Atualmente, o Museu Nacional pode ser mais bem definido pela quantidade de peças que foram recuperadas.

Trezentos entre os 2.500 objetos mais importantes que o Talibã havia destruído foram cuidadosamente restaurados nos últimos anos, e muitas outras peças estão armazenadas em caixas e bandejas, aguardando sua vez para serem recuperadas.

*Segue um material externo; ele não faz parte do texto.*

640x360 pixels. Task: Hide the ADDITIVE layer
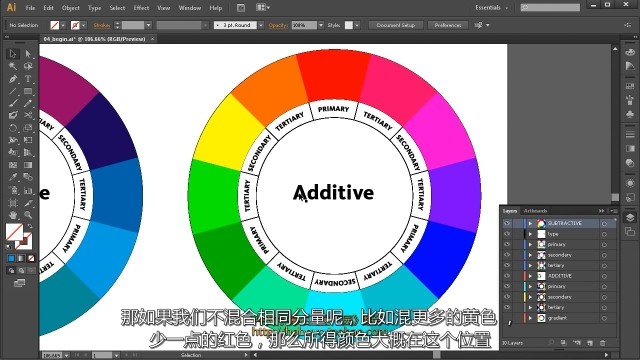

Os objetos roubados também estão retornando ao museu, após agentes aduaneiros de todo o mundo terem recebido informações sobre como identificar artefatos de origem afegã. Nos últimos anos, a Interpol e a Unesco uniram forças com governos de todo o mundo para confiscar e retornar pelo menos 857 objetos --alguns deles de valor inestimável, como as estatuetas de terracota representando princesas da Báctria (região do atual Afeganistão), com 4.000 anos de idade, que haviam desaparecido do Museu Nacional. Outros 11 mil objetos foram devolvidos depois de serem apreendidos pelas autoridades de fronteira dentro do próprio território do Afeganistão.

A recente modernização do sistema de segurança do museu, financiada pelo governo dos Estados Unidos, acabou de ser concluída, e agora o prédio mantém pelo menos um nível satisfatório de proteção contra o tipo de pilhagem que vinha atormentando a instituição repetidamente ao longo das últimas três décadas e meia.


E uma equipe de arqueólogos do Instituto Oriental da Universidade de Chicago está trabalhando no local há um ano e meio --com a ajuda de uma subvenção do governo dos EUA, que deve durar três anos-- para registrar todos os objetos pertencentes às coleções do museu, criando um registro digital. Esse registro se destina a proteger as peças contra roubos futuros, e o projeto também ajudará na realização das restaurações, além de servir como um recurso para estudiosos de todo o mundo.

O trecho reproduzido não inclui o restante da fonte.